La energía sigue siendo un arma, especialmente en invierno, y Moscú se comprometió este lunes a seguir enviando gas a Moldavia y a no cortar el grifo de petróleo kazajo a la Unión Europea.

El gigante gasista ruso Gazprom aseguró estos días que Ucrania se quedaba parte del gas que transita por su territorio hacia Moldavia, acusación que negaron los dos países afectados. Según Chisináu, ese gas era almacenado en depósitos ucranios porque Moldavia no cuenta con ese tipo de infraestructura.

Moscú señaló este lunes como fecha límite de su ultimátum antes de reducir su suministro a Chisináu, pero a primera hora de la mañana desistía de su amenaza. “La compañía Moldovagaz ha resuelto las irregularidades en el pago a Gazprom de los suministros de gas ruso de noviembre. Gazprom recibió los fondos por el gas depositado en Ucrania y que estaba destinado a los consumidores moldavos. En ese sentido, se decidió no reducir el suministro de gas para el tránsito a Moldavia”, comunicó la compañía del Kremlin

Por otro lado, el presidente ruso, Vladímir Putin, recibió este lunes en Moscú al recién reelecto presidente de Kazajistán, Kasim-Yomart Tokáyev, y se comprometió a no bloquear una de sus principales fuentes de ingresos: el envío de crudo a la Unión Europea.

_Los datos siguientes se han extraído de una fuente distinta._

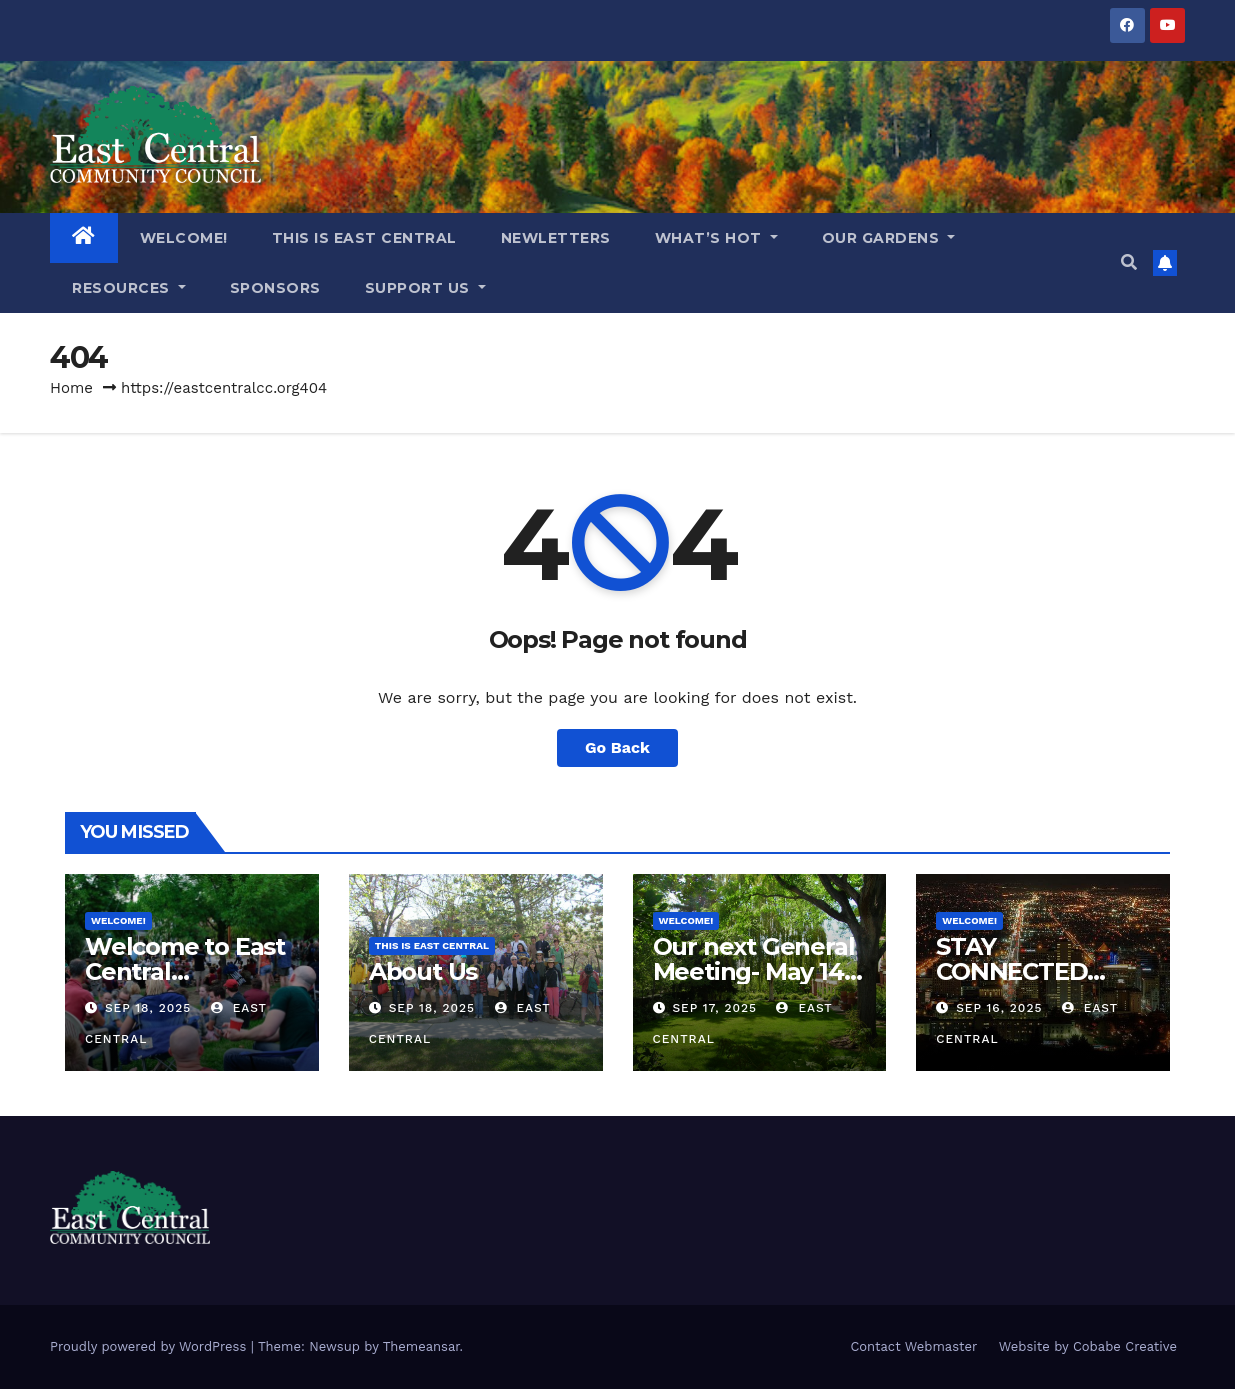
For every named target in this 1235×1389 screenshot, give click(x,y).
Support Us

El Kremlin no solo ha empleado la energía como arma contra Europa en el pasado, también recurrió a ella contra Kazajistán en verano. En julio, en plena tensión por las declaraciones públicas de Tokáyev a favor de acatar las sanciones contra Moscú, un tribunal ruso estuvo a punto de cortar el grifo del Consorcio del Oleoducto del Caspio (CPC) en su paso hacia el puerto de Novorossiysk, en el mar Negro, donde es cargado en petroleros en su rumbo hacia Europa. El juez arguyó supuestas irregularidades en la documentación del plan de respuesta de la petrolera estatal kazaja a un derrame, aunque finalmente la suspensión de un mes fue sustituida por una multa de 200.000 rublos (uno 3.140 euros, al cambio actual).

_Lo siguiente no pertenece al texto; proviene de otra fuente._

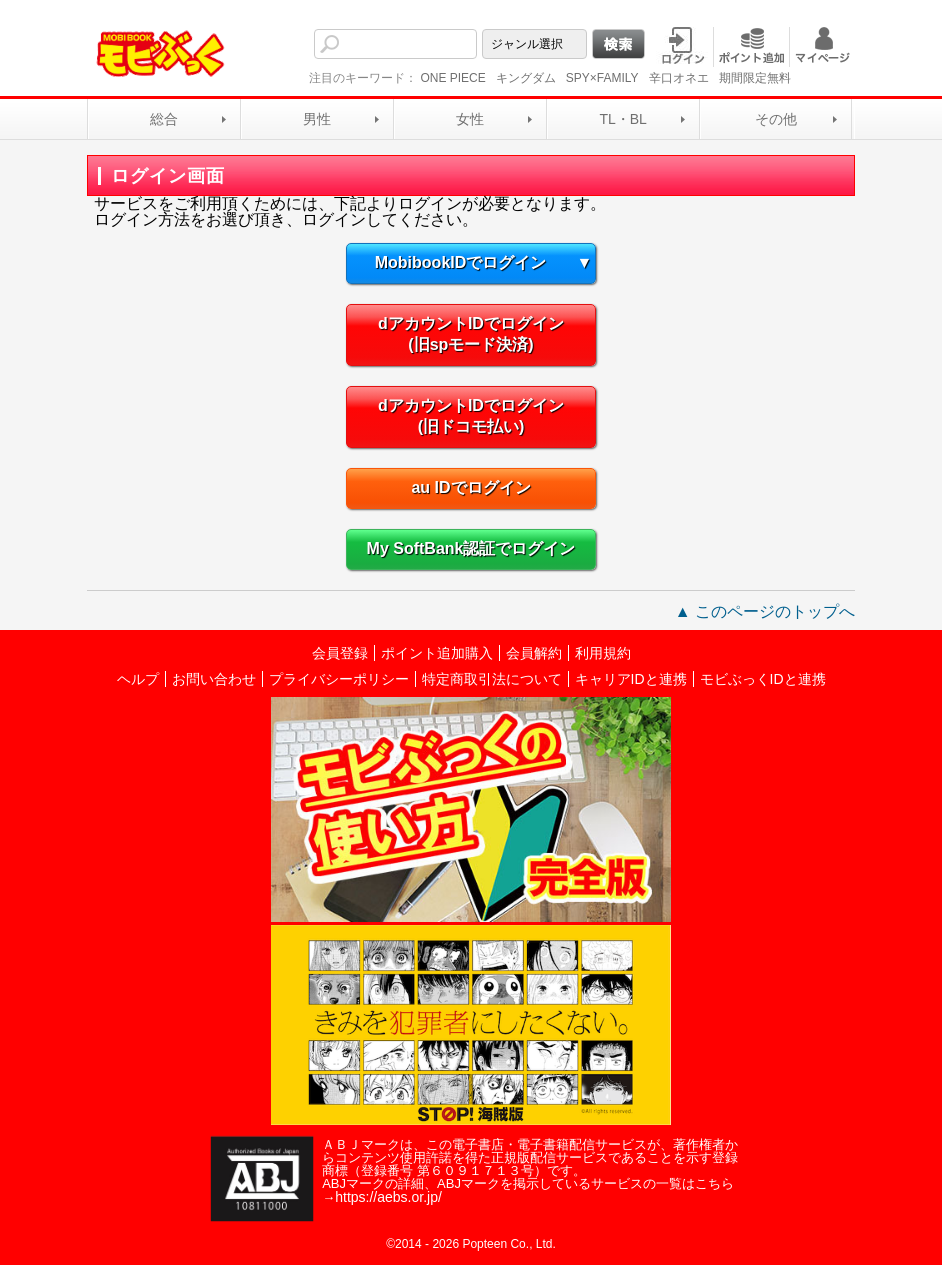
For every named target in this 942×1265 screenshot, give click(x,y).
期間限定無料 (755, 78)
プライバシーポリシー (339, 679)
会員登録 (340, 653)
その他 (776, 119)
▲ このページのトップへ (765, 611)
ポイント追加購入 (437, 653)
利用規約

Kazajistán, que provee más de un 6% de la demanda de crudo total de la Unión Europea, decidió entonces negociar con Azerbaiyán para desviar parte de su suministro a un oleoducto dirigido al puerto turco de Ceyhan. Precisamente, tanto Bakú como Astaná han reforzado sus lazos con Bruselas en los últimos meses al aprovecharse de que la Unión Europea quiere reducir su independencia energética de Moscú.

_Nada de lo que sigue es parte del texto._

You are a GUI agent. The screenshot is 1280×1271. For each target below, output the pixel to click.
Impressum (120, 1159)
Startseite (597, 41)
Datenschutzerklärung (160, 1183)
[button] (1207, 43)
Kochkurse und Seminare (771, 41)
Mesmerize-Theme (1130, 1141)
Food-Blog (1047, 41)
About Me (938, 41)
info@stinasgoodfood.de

En este contexto, Putin y Tokáyev han firmado este lunes no utilizar el paso del CPC como una herramienta para presionar a Astaná. Amos líderes se han comprometido a que la Federación de Rusia y la República de Kazajistán se proporcionarán mutuamente “unas condiciones técnicas y económicas favorables para que transiten los recursos energéticos a través de sus territorios hacia terceros países”.